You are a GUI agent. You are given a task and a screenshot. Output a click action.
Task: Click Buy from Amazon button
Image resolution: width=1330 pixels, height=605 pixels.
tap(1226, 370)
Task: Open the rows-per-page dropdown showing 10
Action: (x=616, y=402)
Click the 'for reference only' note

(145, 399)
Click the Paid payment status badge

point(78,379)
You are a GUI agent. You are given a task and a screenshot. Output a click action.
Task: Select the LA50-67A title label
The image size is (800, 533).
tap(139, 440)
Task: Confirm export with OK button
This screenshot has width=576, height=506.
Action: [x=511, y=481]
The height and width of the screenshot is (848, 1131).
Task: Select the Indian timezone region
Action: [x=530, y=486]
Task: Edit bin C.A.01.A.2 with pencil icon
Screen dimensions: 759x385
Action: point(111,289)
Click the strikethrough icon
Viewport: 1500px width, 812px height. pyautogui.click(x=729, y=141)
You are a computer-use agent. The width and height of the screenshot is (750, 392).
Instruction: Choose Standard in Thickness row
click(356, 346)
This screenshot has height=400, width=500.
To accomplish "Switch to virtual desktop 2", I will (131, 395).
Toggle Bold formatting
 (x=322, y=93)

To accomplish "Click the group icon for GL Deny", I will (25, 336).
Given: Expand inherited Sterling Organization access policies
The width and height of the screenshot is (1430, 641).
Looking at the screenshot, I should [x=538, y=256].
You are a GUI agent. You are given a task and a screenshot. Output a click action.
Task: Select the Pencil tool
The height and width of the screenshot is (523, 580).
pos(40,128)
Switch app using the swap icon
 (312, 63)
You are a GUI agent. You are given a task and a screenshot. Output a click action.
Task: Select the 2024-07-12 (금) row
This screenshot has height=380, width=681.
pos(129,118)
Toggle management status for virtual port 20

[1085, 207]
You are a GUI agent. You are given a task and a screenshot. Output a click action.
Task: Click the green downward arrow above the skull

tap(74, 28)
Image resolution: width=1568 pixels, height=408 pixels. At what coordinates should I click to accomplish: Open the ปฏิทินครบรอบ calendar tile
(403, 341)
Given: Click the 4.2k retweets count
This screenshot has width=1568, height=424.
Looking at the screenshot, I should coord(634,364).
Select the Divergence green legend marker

### PROBLEM STATEMENT
Considering only lines of the records that hold the string "will", state how many there are and nothing else.

### WRITTEN SOLUTION
2